Por lo demás, hay una argentinidad involuntaria, un estado puro, esa que surge como un torrente en la ejemplificación de Barrancas, el pueblecito de "Nueva refutación del tiempo", que se manifiesta en "Los espejos velados", que se esboza en la innominada ciudad -Buenos Aires- de "La muerte y la brújula", que centellea en los libros "Discusión" y "Otras inquisiciones", y también en "El hacedor".

¿Alguien puede ignorar que lo "argentino", en Borges, es un camino? Camino transitado con erudición, elegancia, profundidad y belleza. La veta argentina de Borges, luminosa y vibrante, ilumina la literatura argentina -y la universal- con rayos perdurables. El Congreso de la Lengua será el ámbito ideal para valorarlo y proclamarlo.
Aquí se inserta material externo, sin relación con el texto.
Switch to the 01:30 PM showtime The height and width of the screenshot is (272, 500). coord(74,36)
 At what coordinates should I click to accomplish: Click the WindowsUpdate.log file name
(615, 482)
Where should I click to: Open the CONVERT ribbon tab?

Si faltara algo por decir, podríamos agregar las palabras de Borges sobre la patria: "La patria, amigos, es un acto perpetuo. Como el perpetuo mundo. Nadie es la patria, pero todos lo somos".

Comenzamos con el filósofo Santiago Kovadloff. Concluyamos con él, diciendo sobre Borges: "Es pensado también que su ceguera fue la piadosa ofrenda que nos hizo su humildad, para que nadie entre nosotros advirtiera que por nuestras calles y por nuestro tiempo marchara un hombre que todo lo veía".